(Listed entries)

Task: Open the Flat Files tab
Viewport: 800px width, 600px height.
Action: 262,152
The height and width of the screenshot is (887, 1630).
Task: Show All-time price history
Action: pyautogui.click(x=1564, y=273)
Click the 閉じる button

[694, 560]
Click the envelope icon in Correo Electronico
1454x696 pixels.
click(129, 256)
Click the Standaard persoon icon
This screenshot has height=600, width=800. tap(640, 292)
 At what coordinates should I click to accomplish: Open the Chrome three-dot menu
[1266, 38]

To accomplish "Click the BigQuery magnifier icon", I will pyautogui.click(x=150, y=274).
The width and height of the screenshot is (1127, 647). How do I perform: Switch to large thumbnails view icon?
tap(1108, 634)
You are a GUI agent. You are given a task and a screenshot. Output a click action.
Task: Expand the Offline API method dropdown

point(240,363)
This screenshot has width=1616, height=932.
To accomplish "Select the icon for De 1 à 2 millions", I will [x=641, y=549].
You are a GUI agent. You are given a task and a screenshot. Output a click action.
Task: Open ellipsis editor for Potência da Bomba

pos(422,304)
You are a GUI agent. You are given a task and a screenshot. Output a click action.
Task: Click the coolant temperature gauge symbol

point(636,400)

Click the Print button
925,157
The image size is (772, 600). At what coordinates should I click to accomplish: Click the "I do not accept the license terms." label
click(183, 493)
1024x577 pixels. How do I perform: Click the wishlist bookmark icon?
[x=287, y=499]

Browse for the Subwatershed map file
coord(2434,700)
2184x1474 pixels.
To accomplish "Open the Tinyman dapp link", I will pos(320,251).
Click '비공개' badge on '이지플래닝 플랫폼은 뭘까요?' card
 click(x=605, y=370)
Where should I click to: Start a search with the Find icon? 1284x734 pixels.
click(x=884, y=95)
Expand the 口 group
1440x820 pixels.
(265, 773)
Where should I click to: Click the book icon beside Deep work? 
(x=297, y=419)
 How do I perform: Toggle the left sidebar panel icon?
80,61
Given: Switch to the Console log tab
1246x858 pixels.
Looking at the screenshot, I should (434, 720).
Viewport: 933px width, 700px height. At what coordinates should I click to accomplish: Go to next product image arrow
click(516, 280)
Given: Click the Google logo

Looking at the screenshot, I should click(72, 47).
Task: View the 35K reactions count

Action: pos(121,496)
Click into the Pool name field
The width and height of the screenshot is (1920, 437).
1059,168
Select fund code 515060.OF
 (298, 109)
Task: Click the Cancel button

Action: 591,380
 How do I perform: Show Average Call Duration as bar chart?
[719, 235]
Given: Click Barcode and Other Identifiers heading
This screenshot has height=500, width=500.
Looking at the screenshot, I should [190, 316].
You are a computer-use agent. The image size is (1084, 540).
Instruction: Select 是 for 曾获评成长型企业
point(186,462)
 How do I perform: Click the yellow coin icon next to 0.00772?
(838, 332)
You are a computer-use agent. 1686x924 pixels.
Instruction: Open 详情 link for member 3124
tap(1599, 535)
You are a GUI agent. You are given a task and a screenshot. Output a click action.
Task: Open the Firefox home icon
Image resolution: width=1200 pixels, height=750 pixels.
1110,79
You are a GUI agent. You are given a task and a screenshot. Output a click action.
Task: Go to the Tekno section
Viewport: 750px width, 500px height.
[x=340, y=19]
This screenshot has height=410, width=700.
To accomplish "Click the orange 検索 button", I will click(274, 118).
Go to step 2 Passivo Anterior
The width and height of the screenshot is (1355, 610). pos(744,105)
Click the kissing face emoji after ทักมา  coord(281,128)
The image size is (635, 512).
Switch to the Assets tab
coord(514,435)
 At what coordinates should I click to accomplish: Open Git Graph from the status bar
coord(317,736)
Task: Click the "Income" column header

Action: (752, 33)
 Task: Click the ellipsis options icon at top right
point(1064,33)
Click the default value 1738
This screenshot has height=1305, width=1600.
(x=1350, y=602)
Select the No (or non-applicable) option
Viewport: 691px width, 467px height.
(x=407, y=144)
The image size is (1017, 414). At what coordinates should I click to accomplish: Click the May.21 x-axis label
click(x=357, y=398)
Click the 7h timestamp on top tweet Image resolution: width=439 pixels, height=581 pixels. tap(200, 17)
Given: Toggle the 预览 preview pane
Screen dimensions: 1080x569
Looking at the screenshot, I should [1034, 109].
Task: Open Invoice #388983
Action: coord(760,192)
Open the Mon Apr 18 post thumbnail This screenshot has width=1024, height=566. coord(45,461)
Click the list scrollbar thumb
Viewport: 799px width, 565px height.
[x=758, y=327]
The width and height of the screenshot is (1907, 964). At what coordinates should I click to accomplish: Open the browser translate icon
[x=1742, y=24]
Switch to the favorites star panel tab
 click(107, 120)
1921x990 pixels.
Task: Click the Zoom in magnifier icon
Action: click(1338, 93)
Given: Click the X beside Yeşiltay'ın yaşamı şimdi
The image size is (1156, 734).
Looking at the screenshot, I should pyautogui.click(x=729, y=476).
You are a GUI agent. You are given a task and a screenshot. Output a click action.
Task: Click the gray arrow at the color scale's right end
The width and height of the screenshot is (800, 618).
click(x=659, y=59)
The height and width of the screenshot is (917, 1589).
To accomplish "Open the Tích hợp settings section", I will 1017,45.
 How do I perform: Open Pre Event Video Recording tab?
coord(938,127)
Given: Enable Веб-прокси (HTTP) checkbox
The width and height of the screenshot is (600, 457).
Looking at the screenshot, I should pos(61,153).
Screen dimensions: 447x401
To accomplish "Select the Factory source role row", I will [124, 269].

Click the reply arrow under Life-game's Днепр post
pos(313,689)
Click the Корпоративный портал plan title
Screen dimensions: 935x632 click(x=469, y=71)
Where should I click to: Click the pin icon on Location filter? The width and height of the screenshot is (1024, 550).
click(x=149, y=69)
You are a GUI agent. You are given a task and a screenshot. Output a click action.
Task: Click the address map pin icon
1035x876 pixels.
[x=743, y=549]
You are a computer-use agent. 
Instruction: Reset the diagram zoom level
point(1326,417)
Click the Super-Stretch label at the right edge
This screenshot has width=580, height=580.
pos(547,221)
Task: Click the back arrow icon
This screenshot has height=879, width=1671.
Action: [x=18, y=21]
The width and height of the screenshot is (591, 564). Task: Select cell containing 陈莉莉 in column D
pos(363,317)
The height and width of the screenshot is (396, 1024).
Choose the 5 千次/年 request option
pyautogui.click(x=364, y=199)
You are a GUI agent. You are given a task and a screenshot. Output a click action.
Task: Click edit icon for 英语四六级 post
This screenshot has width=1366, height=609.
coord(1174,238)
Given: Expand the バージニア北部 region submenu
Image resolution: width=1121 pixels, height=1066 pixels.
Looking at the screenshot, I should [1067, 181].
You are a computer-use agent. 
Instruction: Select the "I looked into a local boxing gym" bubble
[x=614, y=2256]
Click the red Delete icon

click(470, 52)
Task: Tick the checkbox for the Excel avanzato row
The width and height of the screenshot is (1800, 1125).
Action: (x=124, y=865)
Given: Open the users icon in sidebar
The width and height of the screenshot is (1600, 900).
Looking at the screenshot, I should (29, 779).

(End Listed entries)

Copy all lines from the material that include "checkbox".

Completed task =>
Given: Enable Веб-прокси (HTTP) checkbox
Task: Tick the checkbox for the Excel avanzato row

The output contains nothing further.